Written problem 1
Write out the dealership interview from "CDG: And what's" to "reassess and align.".
[begin Document extract]
Best and worst customers

CDG: Fascinating details. Let's shift gears a bit. I want to go into the operations, because I think a lot of people are very curious about the nitty gritty of running the business. Specifically, what are the most and least profitable customers that you service?
JL: So I believe in serving all customers the same, but when you ask that question, I immediately think of wholesale parts. Those customers, they could be aftermarket parts warehouses. They could be body shops. Those customers are largely running on credit, and the margins are extremely thin. I actually really try to avoid that business. Your margins might be 10%, 12%, if that. So, you're putting a lot of time, a lot of resources, and if one of those customers goes belly up, it could cost you a lot of money. For me, the parts manager's job is to keep the parts department clean. If all day they're focused on this low margin business, where is there opportunity for them to take advantage of the higher margin business,
CDG: Which is what?
JL: Which is counter retail, selling a roof rack to a customer, or just helping the used car department source parts. That's hugely important, as you know, as a used car dealer. In addition, your service department is hugely profitable. So, your customers that are coming in for their 15, 30, 45, 60K services, they're hugely valuable.
CDG: What are the margins there?
JL: Labor, anywhere from 65, 75% gross margin. Parts, you're anywhere from 40 to 45%. And that's also where your OEM warranty comes into play. which as you know is hugely profitable and the OEMs will are paying the dealer to fix the cars.
CDG: And what's the margin on that OEM warranty? How does that get priced?
JL: So the OEMs basically look at your warranty-like customer pay, they call it. If you're selling a customer an engine job. They'll look at, hey, the dealer is selling a customer this engine job for X, and they'll look at maybe 100 or 200 or 300 consecutive repair orders, and they'll identify your warranty rates off of that. They don't just say, hey, we're paying you X. Basically, a lot of the states legislated that, as a dealer, you have the right to ask the factory for a certain amount of warranty dollars. The strong dealers, I believe, ask for what they are entitled to. So, that's kind of how it works. It's a moving target every year. Every couple of years you need to reassess and align.

Jake's thoughts on used cars

CDG: How do you feel about the used car space right now? We haven't touched on this just yet but, thinking through margins and opportunities in a dealership, you're all franchise, every single store. What's your general take on used cars and what are you doing in-store right now? How are you directing your teams in terms of inventory management?
[end Document extract]
[begin Records to use]
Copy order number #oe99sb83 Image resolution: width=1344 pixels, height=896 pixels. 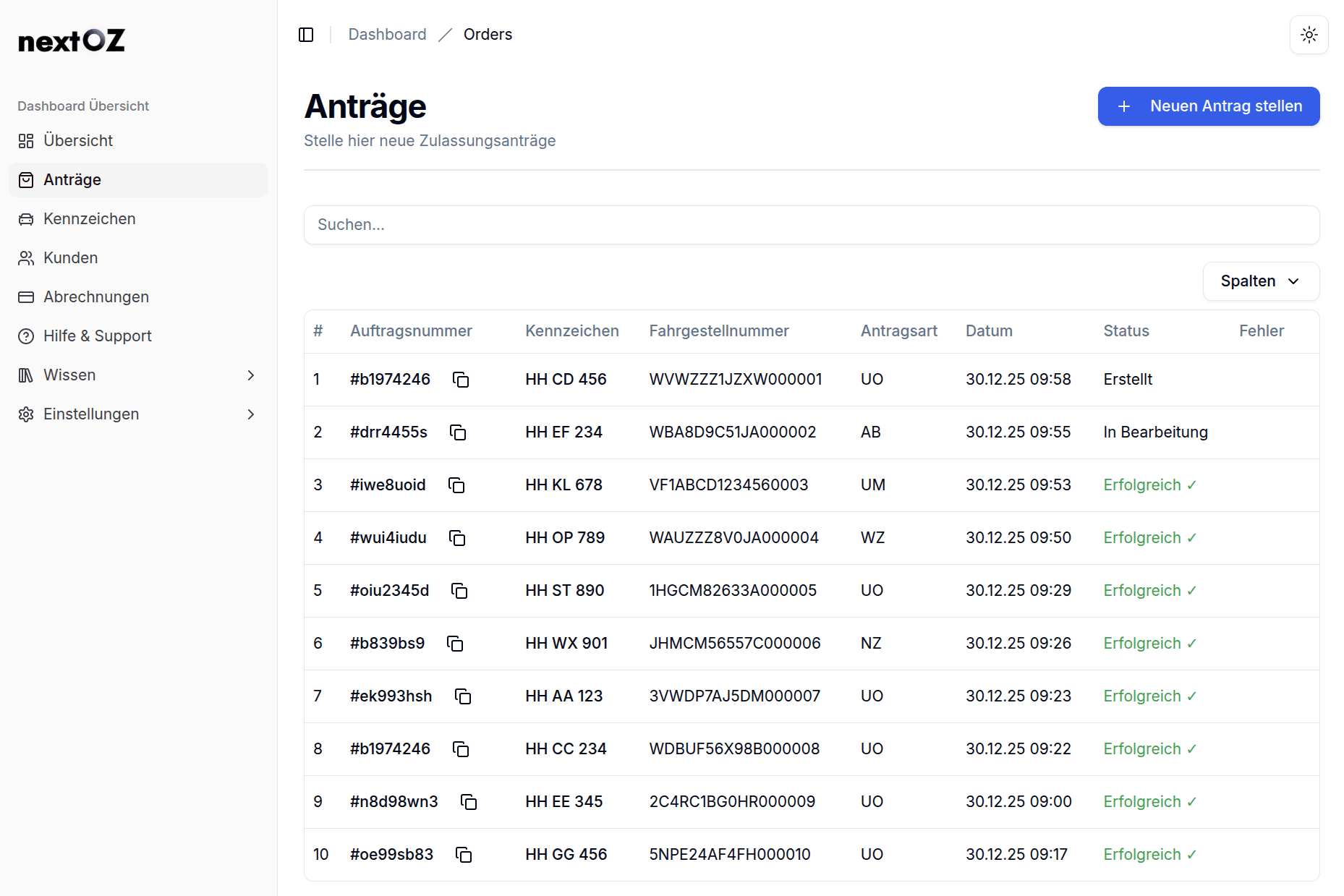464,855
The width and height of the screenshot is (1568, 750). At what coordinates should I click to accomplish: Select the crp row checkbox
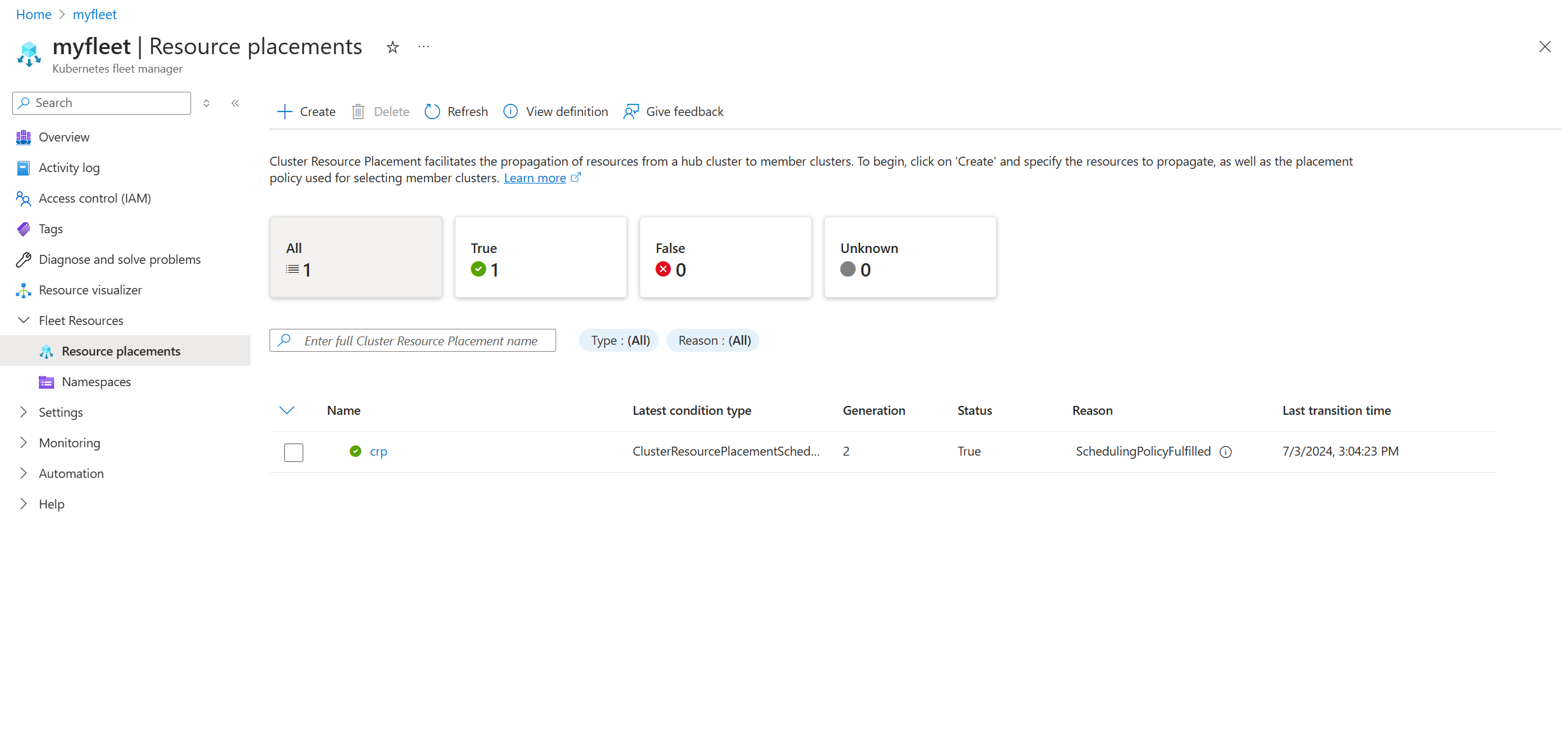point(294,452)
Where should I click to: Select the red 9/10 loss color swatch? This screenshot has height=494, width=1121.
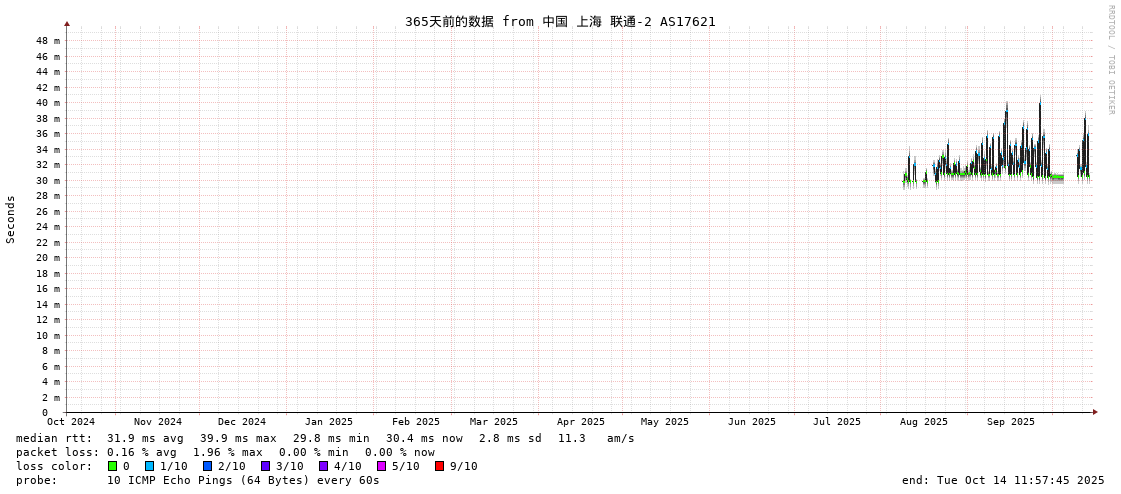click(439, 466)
[end Records to use]
[begin Records to use]
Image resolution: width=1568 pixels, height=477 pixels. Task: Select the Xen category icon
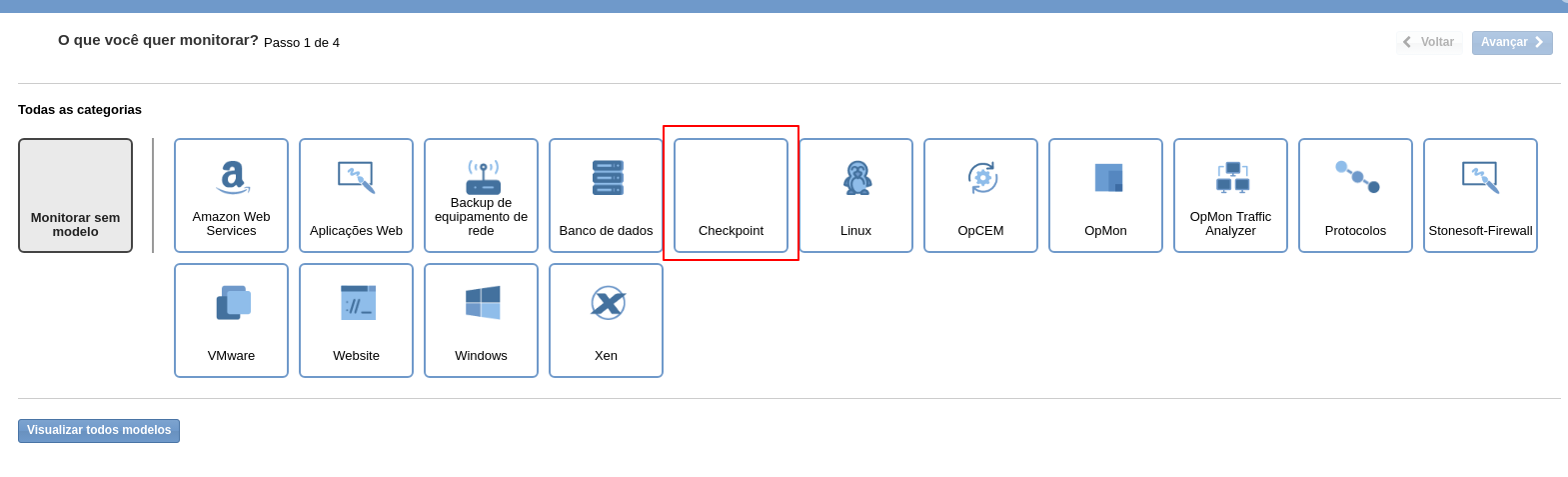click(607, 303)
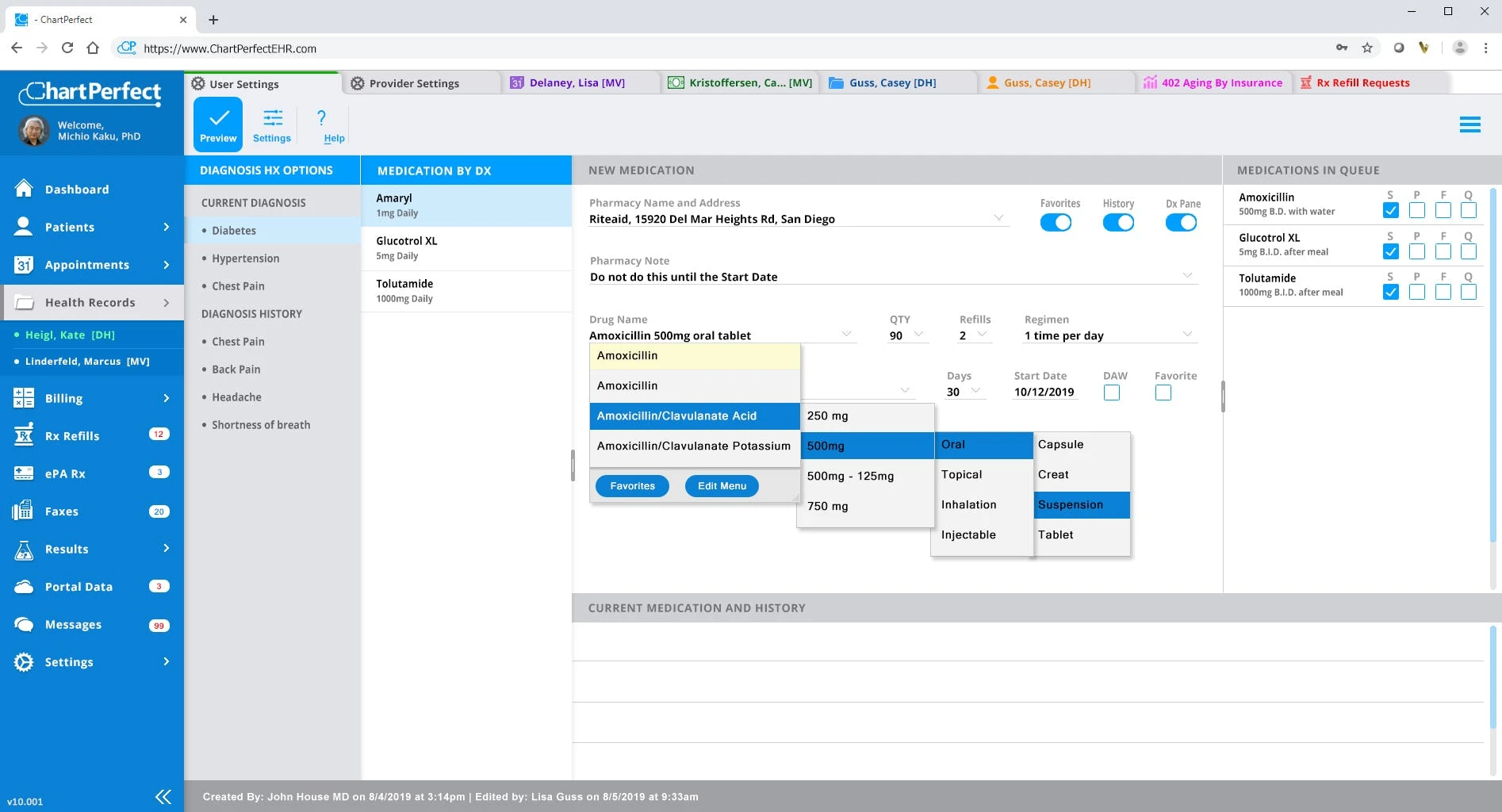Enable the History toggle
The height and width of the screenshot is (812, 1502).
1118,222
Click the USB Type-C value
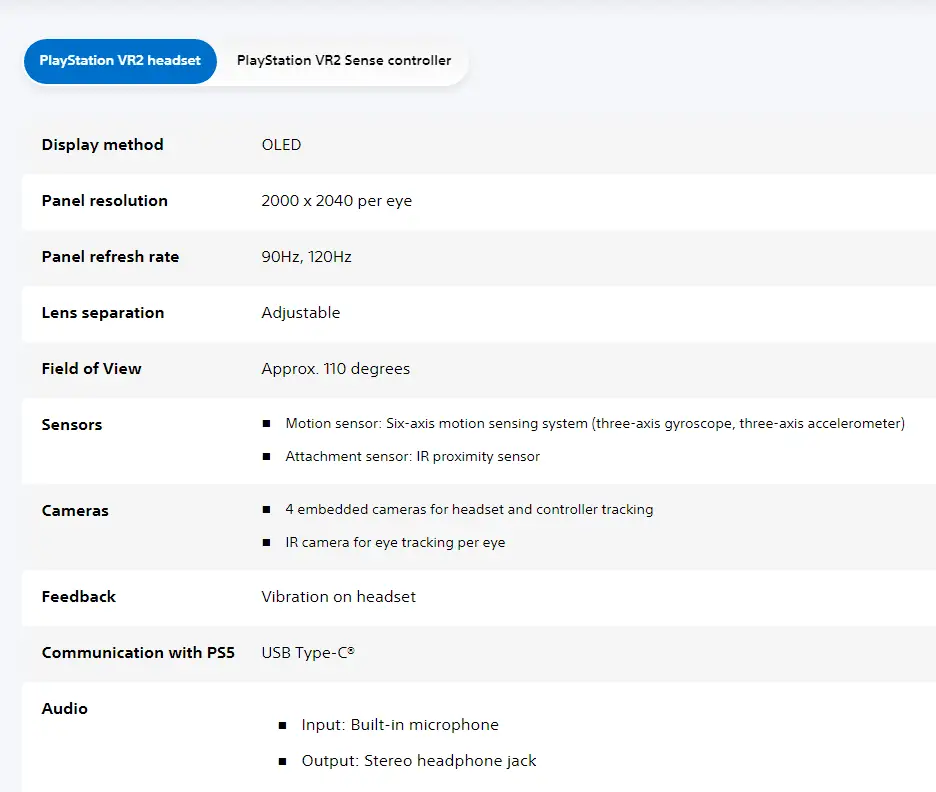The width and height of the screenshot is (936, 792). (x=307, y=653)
[end Records to use]
[begin Records to use]
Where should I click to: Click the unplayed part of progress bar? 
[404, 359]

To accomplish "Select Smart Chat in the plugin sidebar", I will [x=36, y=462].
[end Records to use]
Written problem 2
Give again the lines of the rows from the line with "The width and height of the screenshot is (1568, 750)." to the line with "click(439, 466)", both included, and leave the pictures out.

Correct answer 1
CDG: And what's the margin on that OEM warranty? How does that get priced?
JL: So the OEMs basically look at your warranty-like customer pay, they call it. If you're selling a customer an engine job. They'll look at, hey, the dealer is selling a customer this engine job for X, and they'll look at maybe 100 or 200 or 300 consecutive repair orders, and they'll identify your warranty rates off of that. They don't just say, hey, we're paying you X. Basically, a lot of the states legislated that, as a dealer, you have the right to ask the factory for a certain amount of warranty dollars. The strong dealers, I believe, ask for what they are entitled to. So, that's kind of how it works. It's a moving target every year. Every couple of years you need to reassess and align.

Correct answer 2
The width and height of the screenshot is (1568, 750). At what coordinates should I click to accomplish: Select the crp row checkbox
point(294,452)
Where should I click to: Select the red 9/10 loss color swatch? This screenshot has height=494, width=1121.
click(439, 466)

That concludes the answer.